--- START ---

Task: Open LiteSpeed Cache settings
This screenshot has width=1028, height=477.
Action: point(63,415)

--- END ---
--- START ---

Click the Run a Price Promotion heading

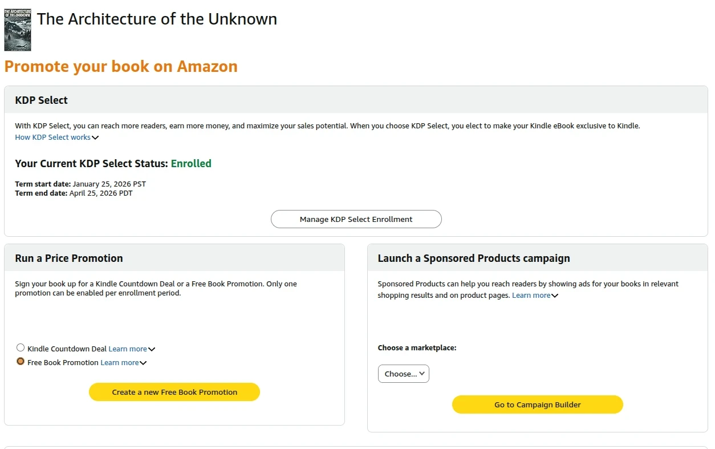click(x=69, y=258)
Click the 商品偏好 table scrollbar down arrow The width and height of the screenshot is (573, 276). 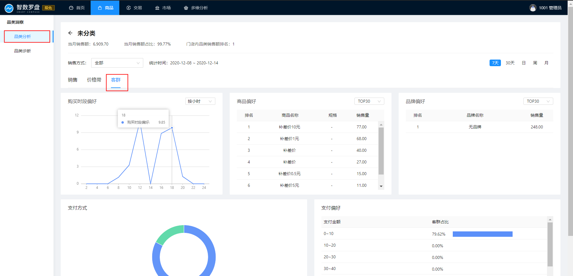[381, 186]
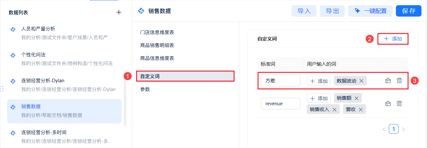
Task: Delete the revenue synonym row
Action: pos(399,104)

--- END ---
--- START ---

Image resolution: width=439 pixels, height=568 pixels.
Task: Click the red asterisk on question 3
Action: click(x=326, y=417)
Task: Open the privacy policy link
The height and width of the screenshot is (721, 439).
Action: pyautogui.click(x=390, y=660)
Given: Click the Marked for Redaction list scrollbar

--- END ---

**Action item:**
In the data above, find the line with "Task: Open the privacy policy link" and the line with "Given: Click the". Retype both, plus every line between them, exactly.

**Output:**
Task: Open the privacy policy link
The height and width of the screenshot is (721, 439).
Action: pyautogui.click(x=390, y=660)
Given: Click the Marked for Redaction list scrollbar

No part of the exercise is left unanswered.